Treatment of pancreatic carcinoma by adenoviral mediated gene transfer of vasostatin in mice.

BACKGROUND: Tumour growth is angiogenesis dependent and antiangiogenesis therapy may represent a promising therapeutic option. AIMS: To evaluate the inhibitory effect of vasostatin gene mediated by a replication deficient recombinant adenovirus (Ad) on human pancreatic cancer in vivo and to investigate the mechanism of action of vasostatin.
METHODS: Human umbilical vein endothelium derived ECV304 cells were infected with Ad-vasostatin and Ad-lacZ, and compared with phosphate buffered saline (PBS). MTT (3,-[4,5-dimethylthiazol-2-yl]-2,5-diphenyltetrazolium bromide) assay was used to estimate the proliferation of ECV304 cells; tube formation assay and choriallantoic membrane assay were used to evaluate angiogenesis in vivo and in vitro. Xenografted nude mice with pancreatic cancer were established to observe in vivo tumour growth suppression. Microvessel density revealed by CD31 immunohistochemical staining was measured.

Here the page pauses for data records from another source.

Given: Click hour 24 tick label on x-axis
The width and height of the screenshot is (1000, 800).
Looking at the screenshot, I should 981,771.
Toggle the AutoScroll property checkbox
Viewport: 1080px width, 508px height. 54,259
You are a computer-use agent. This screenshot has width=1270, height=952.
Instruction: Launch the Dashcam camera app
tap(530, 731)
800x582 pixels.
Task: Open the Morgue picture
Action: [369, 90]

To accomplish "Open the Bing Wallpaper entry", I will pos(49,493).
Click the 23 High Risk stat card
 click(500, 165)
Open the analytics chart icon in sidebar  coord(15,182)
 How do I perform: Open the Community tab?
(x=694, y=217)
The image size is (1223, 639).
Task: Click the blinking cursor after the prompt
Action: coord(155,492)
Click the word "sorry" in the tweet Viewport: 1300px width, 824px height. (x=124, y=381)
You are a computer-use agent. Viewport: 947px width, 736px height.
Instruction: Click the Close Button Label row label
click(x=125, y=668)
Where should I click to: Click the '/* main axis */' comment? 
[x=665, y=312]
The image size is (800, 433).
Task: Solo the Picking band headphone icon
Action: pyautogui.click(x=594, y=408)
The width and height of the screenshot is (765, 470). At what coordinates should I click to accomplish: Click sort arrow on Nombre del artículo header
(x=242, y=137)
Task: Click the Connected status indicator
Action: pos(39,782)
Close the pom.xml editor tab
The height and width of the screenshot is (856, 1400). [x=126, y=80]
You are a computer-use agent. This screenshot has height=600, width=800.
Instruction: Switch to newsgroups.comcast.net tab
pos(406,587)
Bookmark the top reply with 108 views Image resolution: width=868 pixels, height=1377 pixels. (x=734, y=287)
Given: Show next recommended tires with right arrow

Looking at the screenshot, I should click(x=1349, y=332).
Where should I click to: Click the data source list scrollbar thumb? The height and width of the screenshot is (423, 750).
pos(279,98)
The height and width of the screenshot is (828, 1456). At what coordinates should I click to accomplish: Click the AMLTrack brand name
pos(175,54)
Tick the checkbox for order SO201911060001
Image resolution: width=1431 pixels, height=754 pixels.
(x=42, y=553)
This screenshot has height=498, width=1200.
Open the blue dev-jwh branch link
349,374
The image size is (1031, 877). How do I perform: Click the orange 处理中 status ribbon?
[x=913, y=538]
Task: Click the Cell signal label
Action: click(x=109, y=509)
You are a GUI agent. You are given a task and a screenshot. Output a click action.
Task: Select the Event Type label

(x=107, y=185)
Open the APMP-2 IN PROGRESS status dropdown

RESULTS: Growth and tube formation of ECV304 cells infected with Ad-vasostatin were suppressed significantly compared with cells infected with Ad-lacZ or cells treated with PBS. Neovascularisation in the Ad-vasostatin group was less than that in the PBS and Ad-lacZ groups, based on chorioallantoic membrane results. Volumes of pancreatic tumours in the Ad-vasostatin group were significantly smaller than those in the PBS and Ad-lacZ groups at the end of the treatment period. Microvessel density in the Ad-vasostatin group was significantly lower than that in the Ad-lacZ and PBS groups.
CONCLUSION: The vasostatin gene mediated by adenovirus is efficient for gene therapy for pancreatic carcinoma. Suppression of vasostatin on proliferation of vascular endothelium cells and angiogenesis may account for its effect.